> _RECORDS FOR THE EXERCISE_
== Segment start ==

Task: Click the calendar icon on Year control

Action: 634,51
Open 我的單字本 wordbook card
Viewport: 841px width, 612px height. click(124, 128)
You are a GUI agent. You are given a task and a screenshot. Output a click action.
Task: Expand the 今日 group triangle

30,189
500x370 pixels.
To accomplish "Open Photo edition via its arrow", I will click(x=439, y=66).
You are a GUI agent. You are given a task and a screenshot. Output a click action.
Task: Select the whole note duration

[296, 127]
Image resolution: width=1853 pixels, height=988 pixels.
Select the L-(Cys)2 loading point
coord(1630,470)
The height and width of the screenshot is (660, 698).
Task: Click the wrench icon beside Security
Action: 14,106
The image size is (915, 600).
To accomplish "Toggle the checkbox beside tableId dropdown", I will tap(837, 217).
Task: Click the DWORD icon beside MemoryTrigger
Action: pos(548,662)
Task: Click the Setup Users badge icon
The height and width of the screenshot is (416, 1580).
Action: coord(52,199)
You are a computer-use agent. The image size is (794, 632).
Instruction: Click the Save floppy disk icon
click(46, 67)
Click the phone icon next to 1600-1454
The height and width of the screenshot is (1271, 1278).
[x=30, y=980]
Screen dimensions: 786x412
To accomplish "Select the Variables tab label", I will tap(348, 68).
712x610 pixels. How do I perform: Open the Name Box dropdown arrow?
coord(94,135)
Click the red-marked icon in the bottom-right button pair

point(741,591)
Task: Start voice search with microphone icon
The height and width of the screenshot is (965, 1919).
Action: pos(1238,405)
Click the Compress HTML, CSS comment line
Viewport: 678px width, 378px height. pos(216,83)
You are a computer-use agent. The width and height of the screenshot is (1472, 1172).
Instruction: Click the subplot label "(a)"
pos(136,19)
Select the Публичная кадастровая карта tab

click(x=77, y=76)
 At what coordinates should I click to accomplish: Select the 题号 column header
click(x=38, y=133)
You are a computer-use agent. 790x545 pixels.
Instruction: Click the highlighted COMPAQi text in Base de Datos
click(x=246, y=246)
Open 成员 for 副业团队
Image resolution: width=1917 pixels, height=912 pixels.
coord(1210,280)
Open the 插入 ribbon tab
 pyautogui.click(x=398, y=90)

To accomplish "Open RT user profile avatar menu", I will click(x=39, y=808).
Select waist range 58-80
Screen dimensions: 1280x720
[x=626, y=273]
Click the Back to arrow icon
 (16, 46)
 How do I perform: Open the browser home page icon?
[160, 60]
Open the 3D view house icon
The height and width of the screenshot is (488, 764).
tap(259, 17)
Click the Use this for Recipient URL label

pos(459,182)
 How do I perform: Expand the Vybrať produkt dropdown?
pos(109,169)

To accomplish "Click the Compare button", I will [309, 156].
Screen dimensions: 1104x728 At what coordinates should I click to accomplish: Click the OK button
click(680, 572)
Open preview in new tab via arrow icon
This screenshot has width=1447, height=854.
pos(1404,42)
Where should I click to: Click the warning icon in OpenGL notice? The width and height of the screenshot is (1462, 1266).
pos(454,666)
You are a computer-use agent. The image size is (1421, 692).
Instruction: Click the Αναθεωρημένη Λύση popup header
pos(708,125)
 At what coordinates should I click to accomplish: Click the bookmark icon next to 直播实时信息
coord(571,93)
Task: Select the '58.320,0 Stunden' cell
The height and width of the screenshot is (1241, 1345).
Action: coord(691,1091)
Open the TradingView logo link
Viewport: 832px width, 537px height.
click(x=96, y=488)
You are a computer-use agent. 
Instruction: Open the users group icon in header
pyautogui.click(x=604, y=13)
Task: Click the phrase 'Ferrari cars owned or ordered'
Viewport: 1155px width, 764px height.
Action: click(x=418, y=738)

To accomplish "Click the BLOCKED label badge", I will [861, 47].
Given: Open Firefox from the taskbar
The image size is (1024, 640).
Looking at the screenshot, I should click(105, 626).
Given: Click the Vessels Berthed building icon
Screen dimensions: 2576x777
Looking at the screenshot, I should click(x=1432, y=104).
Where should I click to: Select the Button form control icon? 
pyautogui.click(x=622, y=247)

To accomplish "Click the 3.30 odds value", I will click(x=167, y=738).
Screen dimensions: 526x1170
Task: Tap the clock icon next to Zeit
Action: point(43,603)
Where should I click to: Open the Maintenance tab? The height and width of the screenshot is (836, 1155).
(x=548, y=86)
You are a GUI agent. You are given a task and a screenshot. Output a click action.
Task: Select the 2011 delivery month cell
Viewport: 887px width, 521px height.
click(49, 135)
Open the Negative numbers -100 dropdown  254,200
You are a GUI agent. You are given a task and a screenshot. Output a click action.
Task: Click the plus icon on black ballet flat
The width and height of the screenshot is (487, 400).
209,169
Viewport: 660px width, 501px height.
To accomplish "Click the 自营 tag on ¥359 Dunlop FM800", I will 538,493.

== Segment end ==

> _TASK TO CARRY OUT_
Report how many lines in the data include the word "badge". Nothing else is needed.

> _OUTPUT OF THE TASK_
2